Y es que algo parece que está haciendo bien el Gobierno cuando encabrita a tanto cura, obispo y católico recalcitrante.

Ellos, los que tras 40 años incontestables de poer ejercido en el fals nombre de Dios, ahoran no asumen que la izquierda pueda gobernar, usan en vano como siempre han hecho, el nombre de Dios para defender sus causas.

Esas causas que hacen suyas como católicas y cristinas pero que están muy lejos de ser cristianas en esencia. Aseguran luchar por la familia, la de verdad claro, formada por un macho-hombre-dominante y una mujer-sumisa-esposa-madre. No solo rechazan, sino que desprecian y aborrecen cualquier otra manifestación de concepto de familia.

No reconoce la Iglesia Católica que esa fórmula de expresión que ellos utilizan ahora para expresar de la forma más sucia sus exhabruptos contra el gobierno democráticamente elegido por todos los españoles, ellos fueron protagonistas de su represión con su silencio y abnegado

seguimiento del franquismo recalcitrante.

Mucha historia y menos fanatismo necesitan algunos de los miles concentrados en Madrid la mañana de 28 de Diciembre.

Esa memoria que sirve para recordar los grandes episodios que la Iglesia Católica nos ha dado en pro de la família y de los niños, arduos defensores sobre el papel, pero escandalosos protagonistas de muchos abusos infantiles en diferentes paises del mundo con la callada del ilustre santo padre desde el Vaticano.

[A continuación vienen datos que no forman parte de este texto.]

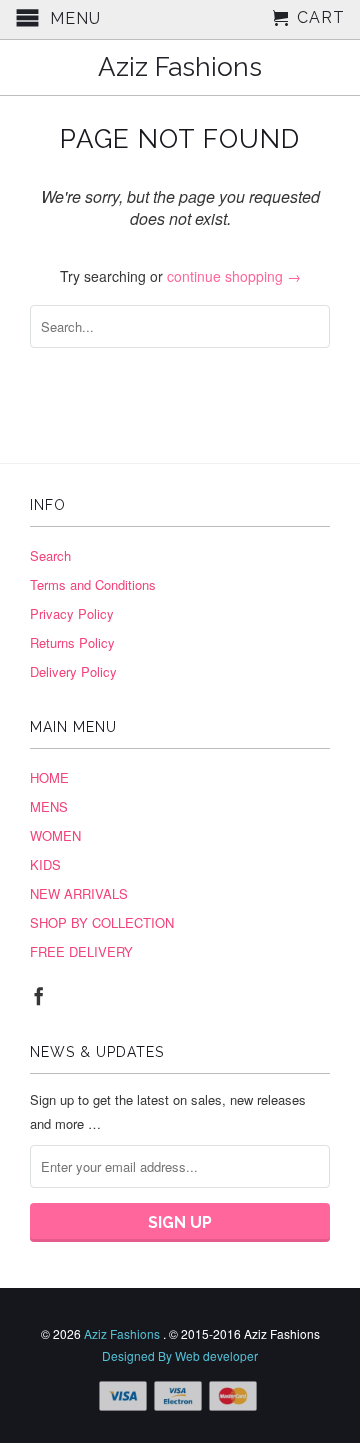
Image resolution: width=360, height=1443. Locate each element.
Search (50, 555)
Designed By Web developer (180, 1355)
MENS (49, 806)
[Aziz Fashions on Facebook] (39, 996)
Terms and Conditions (93, 584)
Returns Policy (72, 642)
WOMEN (55, 835)
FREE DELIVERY (81, 951)
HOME (49, 777)
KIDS (45, 864)
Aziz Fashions (180, 67)
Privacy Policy (72, 613)
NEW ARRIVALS (79, 893)
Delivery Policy (73, 671)
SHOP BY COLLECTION (102, 922)
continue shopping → (234, 276)
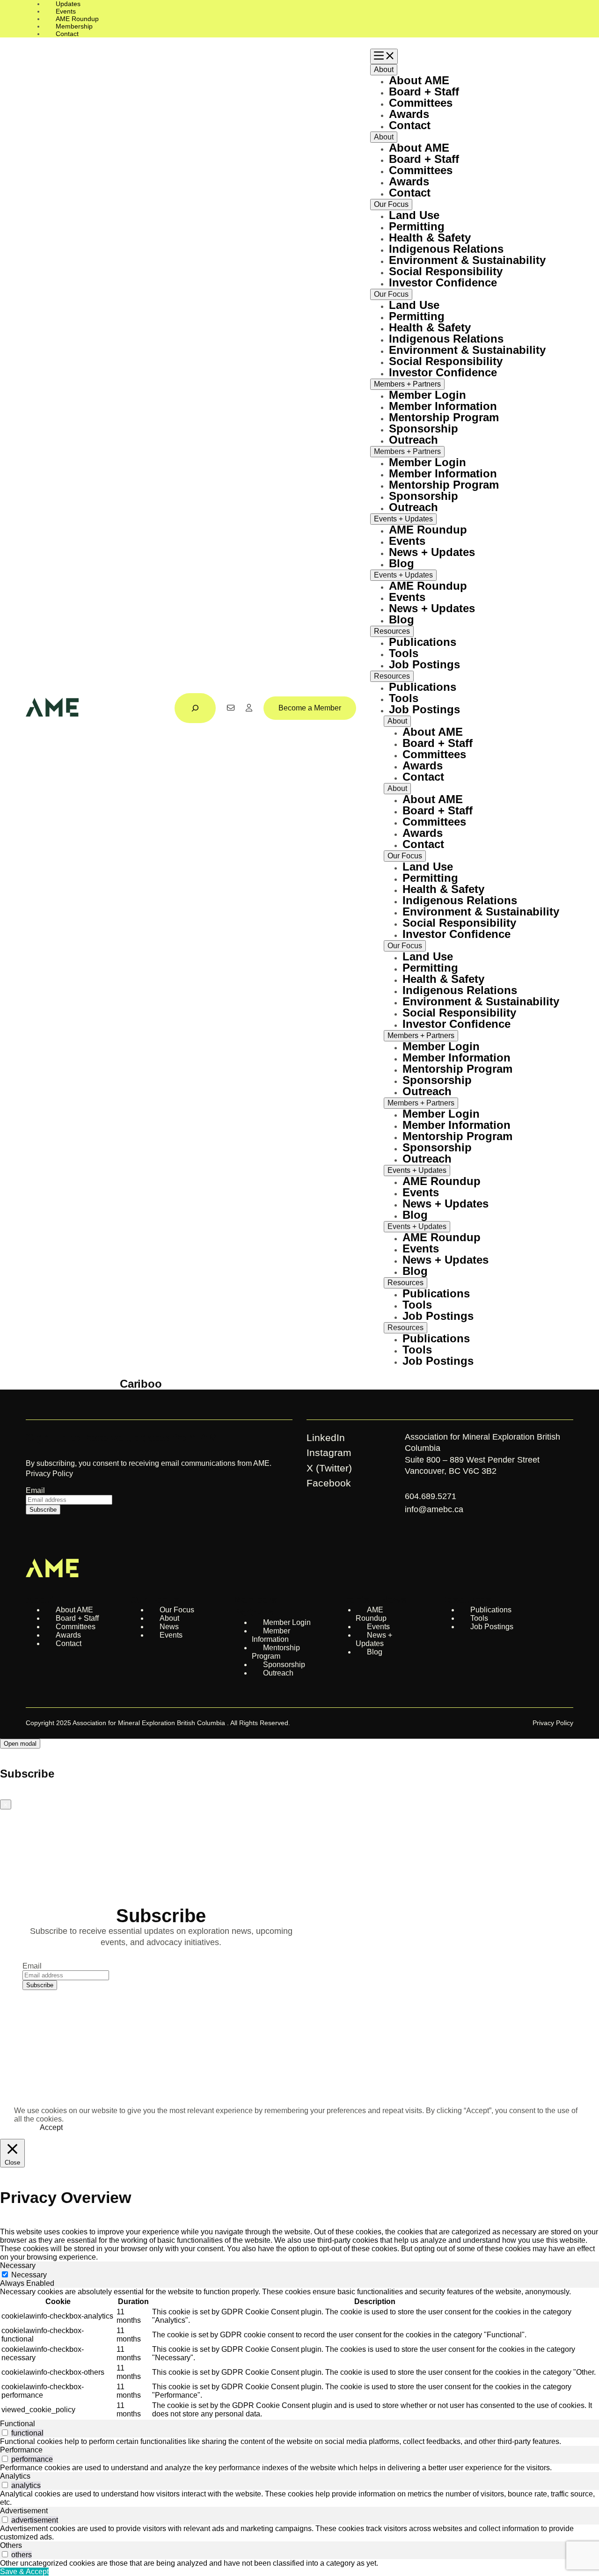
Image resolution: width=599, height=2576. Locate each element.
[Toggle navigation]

Desde estas líneas provecho para manifestar mi más sincero desprecio hacia la Iglesia Católica y su política de extrema derecha social y moral.

Espero poder ver algún día como nuestro pais, aconfesional según nuestra cart magna, rompe definitivamente sus lazos con El Vaticano y dejamos de aportar dinero público a tan aborrecible institución.